# Generate Image Descriptions
Generate detailed image descriptions for each image using their keywords, location, and content.

In [122]:
from openai import OpenAI
import os
import base64
import requests
from requests.exceptions import RequestException, HTTPError
import pandas as pd
from dotenv import load_dotenv
from requests.exceptions import RequestException
import time

## Encode image

In [97]:
def encode_image(image_path):
  """
  Encode an image to base64 to pass to OpenAI's API
  """
  with open(image_path, "rb") as image_file:
    return base64.b64encode(image_file.read()).decode('utf-8')

## Image to text

In [98]:
import requests
import os
from dotenv import load_dotenv
from requests.exceptions import RequestException

def image_to_text(base64_image, people, location):
    """
    Call openai api (gpt-4-vision-preview) to get a detailed description of the image.
    """
    dotenv_path = '../.env'
    load_dotenv(dotenv_path)
    api_key = os.getenv("OPENAI_API_KEY")
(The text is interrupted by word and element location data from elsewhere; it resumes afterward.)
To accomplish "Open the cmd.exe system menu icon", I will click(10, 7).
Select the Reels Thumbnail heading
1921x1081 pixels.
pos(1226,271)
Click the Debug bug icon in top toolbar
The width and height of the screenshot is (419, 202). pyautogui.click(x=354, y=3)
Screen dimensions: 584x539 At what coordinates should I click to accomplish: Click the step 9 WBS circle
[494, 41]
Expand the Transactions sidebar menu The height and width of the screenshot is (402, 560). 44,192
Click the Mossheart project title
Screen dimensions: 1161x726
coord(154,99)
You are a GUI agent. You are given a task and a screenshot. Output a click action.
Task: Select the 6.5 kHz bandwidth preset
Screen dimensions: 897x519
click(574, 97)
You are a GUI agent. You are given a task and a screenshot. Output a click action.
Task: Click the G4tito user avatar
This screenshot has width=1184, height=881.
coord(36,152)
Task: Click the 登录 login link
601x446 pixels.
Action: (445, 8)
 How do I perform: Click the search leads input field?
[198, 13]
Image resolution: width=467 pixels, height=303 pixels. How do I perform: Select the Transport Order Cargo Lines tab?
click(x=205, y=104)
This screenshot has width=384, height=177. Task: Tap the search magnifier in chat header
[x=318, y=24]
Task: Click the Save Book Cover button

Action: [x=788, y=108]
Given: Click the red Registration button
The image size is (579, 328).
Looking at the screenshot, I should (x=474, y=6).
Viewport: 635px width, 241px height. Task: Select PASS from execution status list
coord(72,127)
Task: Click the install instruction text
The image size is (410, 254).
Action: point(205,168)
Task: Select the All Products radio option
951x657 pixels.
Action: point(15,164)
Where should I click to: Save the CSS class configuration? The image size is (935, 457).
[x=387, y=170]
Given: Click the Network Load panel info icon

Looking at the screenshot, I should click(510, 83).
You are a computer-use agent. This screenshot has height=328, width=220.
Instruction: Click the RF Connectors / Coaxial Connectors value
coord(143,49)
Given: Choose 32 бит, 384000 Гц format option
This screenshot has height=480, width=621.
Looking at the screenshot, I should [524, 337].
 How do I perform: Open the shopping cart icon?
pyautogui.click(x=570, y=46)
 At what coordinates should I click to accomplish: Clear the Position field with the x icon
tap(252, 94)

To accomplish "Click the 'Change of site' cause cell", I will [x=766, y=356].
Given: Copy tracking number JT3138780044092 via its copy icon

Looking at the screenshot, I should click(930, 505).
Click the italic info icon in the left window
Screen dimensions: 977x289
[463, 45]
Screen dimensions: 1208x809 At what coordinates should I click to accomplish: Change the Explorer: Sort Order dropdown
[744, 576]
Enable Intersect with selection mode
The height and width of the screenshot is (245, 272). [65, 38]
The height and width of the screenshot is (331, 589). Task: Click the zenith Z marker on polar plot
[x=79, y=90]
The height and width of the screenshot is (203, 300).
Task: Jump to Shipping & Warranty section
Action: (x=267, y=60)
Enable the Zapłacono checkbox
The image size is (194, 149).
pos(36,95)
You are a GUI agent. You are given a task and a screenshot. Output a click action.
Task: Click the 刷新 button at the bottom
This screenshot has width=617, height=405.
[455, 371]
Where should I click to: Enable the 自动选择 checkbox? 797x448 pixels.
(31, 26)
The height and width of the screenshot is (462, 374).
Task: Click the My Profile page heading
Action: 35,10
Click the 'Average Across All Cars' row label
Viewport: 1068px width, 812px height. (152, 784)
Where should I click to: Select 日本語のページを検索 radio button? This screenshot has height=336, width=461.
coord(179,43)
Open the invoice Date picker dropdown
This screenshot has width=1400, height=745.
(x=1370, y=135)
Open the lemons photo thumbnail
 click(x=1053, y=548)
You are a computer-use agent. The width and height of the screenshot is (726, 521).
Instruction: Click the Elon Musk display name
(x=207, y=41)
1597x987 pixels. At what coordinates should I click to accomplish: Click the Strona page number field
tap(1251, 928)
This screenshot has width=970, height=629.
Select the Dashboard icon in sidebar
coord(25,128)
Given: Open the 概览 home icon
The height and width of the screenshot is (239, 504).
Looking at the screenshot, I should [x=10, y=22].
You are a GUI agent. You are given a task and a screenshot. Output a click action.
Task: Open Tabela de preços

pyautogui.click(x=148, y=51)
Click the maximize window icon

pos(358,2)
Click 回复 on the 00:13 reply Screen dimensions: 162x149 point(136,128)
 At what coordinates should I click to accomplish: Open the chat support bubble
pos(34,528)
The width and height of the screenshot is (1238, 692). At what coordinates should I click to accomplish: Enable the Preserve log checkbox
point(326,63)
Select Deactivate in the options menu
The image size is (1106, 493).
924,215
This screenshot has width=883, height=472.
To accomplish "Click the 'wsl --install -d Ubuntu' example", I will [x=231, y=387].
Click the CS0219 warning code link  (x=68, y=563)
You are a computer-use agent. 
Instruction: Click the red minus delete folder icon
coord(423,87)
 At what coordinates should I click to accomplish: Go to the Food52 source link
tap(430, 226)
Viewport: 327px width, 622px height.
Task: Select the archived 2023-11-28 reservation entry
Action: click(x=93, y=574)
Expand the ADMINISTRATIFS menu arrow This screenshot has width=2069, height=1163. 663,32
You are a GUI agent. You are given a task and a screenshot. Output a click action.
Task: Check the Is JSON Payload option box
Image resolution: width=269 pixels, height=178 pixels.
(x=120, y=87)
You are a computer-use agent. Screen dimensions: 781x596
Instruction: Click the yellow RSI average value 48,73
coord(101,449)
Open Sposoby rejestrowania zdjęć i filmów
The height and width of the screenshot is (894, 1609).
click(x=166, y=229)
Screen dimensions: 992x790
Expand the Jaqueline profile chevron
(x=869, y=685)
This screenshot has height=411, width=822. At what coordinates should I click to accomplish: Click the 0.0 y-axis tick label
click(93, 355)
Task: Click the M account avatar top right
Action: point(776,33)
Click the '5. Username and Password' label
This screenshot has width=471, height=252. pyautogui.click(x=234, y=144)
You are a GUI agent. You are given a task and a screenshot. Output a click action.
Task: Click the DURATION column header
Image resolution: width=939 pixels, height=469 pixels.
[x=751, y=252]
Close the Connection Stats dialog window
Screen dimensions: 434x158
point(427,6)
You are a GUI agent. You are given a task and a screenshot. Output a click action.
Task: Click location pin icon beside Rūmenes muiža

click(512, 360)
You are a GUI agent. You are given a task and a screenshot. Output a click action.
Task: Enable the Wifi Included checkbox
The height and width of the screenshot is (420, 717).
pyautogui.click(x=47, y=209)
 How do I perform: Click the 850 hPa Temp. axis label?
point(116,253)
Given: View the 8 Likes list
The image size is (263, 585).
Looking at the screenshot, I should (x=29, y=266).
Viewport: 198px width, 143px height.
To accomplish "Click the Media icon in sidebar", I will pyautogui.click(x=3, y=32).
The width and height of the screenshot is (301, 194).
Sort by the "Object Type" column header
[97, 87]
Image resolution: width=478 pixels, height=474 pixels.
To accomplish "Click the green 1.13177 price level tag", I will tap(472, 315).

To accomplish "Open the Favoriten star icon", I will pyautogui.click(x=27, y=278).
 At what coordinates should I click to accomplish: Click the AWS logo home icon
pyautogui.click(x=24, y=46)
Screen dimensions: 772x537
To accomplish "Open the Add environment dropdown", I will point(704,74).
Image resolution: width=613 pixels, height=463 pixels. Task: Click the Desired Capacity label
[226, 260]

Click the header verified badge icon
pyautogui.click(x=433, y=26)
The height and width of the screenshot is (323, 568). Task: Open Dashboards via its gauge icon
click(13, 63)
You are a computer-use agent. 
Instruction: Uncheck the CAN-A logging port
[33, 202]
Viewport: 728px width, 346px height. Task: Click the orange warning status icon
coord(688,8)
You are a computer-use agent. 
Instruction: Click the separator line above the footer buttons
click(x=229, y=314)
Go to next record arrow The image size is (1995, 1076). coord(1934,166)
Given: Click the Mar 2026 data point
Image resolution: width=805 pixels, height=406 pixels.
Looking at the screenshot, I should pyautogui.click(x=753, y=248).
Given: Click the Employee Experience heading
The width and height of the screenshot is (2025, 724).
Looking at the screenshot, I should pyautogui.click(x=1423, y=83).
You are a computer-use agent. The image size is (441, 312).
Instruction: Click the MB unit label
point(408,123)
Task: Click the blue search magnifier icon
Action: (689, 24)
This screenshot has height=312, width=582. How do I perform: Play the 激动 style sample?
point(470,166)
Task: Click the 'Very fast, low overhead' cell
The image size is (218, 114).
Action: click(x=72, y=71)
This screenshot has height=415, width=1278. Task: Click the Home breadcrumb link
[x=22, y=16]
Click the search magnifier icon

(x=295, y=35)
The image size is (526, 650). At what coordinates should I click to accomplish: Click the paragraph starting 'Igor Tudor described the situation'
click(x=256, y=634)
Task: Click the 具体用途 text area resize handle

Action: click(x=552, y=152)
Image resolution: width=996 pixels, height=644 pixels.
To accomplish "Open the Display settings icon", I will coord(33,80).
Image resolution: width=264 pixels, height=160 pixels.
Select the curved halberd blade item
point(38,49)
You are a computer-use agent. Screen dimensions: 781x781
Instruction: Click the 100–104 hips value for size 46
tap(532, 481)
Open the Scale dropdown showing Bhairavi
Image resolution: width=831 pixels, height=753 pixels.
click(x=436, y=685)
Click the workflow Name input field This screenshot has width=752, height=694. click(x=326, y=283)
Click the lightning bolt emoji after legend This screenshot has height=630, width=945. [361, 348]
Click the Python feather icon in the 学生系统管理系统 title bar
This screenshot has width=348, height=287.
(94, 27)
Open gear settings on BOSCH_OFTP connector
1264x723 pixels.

    # Construct the prompt based on available information
    prompt = "Describe what's going on in the image."

    headers = {
        "Content-Type": "application/json",
        "Authorization": f"Bearer {api_key}"
    }

    payload = {
        "model": "gpt-4-vision-preview",
        "messages": [{
            "role": "user",
            "content": [{
                "type": "text",
                "text": prompt
            }, {
                "type": "image_url",
                "image_url": {
                    "url": f"data:image/jpeg;base64,{base64_image}"
                }
            }]
        }],
        "max_tokens": 300
    }

    try:
        response = requests.post("https://api.openai.com/v1/chat/completions", headers=headers, json=payload)
        response.raise_for_status()  # Raises a RequestException for 4XX/5XX errors
        data = response.json()
        return data['choices'][0]['message']['content']
    except RequestException as e:
        print(f"Request to OpenAI failed: {e}")
        return "An error occurred while generating the description."
    except KeyError as e:
        print(f"Unexpected response format from OpenAI: {e}")
        return "Failed to parse the response from OpenAI."
    except Exception as e:
        print(f"An unexpected error occurred: {e}")
        return "An unexpected error occurred while processing the image."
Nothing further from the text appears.